In chapter 15 of We The People (Ginsberg, et.al.), we discuss the court system. Courts were originally held by king and queens. They would listen to disputes and decide upon a resolution. The framers of the constitution created the court’s system with only six supreme courts judges, but that number grew to nine by 1869 (Ginsberg, et.al.). The Supreme Court is the third branch of the government. But they differ from the other two branches in that they do not rely on votes but are appointed. Many Americans believe this allows the courts to remain apolitical (Ginsberg, et.al.). The Supreme Court makes decisions that may affect every American. Although the Supreme Court does not rule against Congress often, “in two centuries the Supreme Court has concluded that fewer than 160 acts of Congress directly violated the constitution.

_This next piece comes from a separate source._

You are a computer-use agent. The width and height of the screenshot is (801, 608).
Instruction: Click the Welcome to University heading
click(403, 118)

These cases are often highly controversial” Ginsberg, et.al.). The Supreme court hears disputes and applies relevant laws and principles.

We the people use the example, ” in its 2012 decision upholding the constitutionality of the Affordable Care Act, the court agreed with many legal scholars who had argued that Congress had no power under the constitution’s commerce clause to order Americans to purchase health insurance” however, the courts ruled that the law’s requirement of Americans to purchase health insurance was actually a tax (Ginsberg, et.al.). They ruled that Congress was within its constitutional rights to levy taxes. Rulings are often made by applying precedents of the law, meaning they decide based on past decisions made by the court.

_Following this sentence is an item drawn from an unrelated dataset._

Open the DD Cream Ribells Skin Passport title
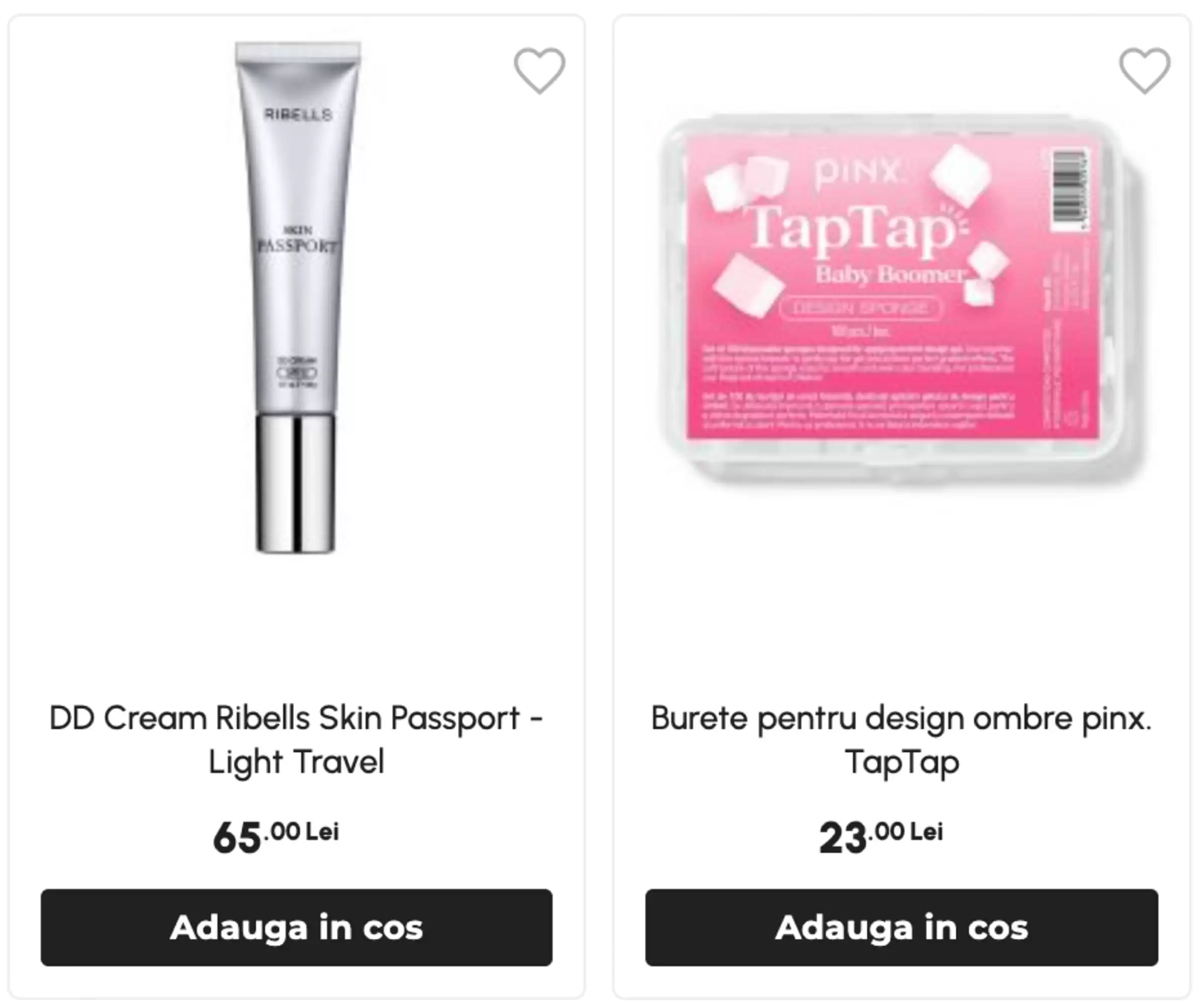The image size is (1201, 1008). coord(296,740)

Early in the nineteenth century, there were six judges appointed to the supreme court, and later there were seven. Today there are nine supreme court judges, mostly appointed by Republican presidents. Since the 1980’s the Supreme Court has had a majority of conservative judges. According to We The People, the Supreme Court has ruled over many important cases in favor of conservatives by 5-4 (Ginsberg, et.al.). In 1937, President Franklin D. Roosevelt was angry about the courts ruling of the “New Deal Program” (Ginsberg, et.al.). He asked Congress to increase the number of judges in the Supreme Court. But the courts worried about Roosevelt’s “court-packing plan”, and began ruling in a “more favorable view over his policies” (Ginsberg, et.al.). The judge appointed by the president can sway the courts ruling in favor of the political party.

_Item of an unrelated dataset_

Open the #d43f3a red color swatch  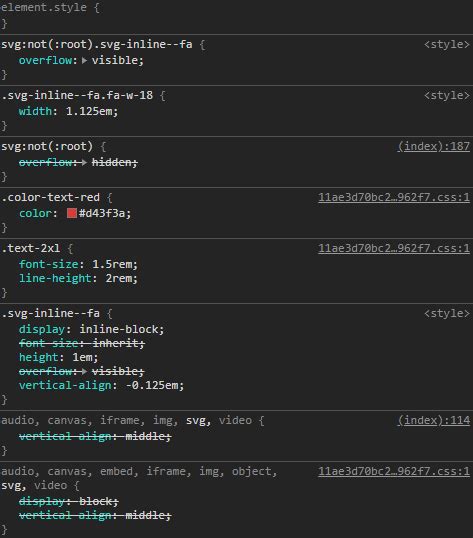(x=72, y=213)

When Justice Antonin Scalia died in 2016, Obama appointed Judge Merrick Garland (Ginsberg, et.al.). Garland was considered a more liberal judge changing the ratio of conservative to liberal judges. Republicans argued that the new Supreme Court judge should be chosen by Obama’s predecessor, in the hopes a Republican President would choose the new judge (Ginsberg, et.al.). This left the courts without sufficient judges. As a result, many cases were left at a draw in many important decisions. Presidents Trump’s nominated judge held the conservative ratio in the courts of 5-4. Although many believe that the courts are apolitical, I would say they are not; because they are appointed by politicians with similar views.


We The People (Ginsberg, et.al.) 2017.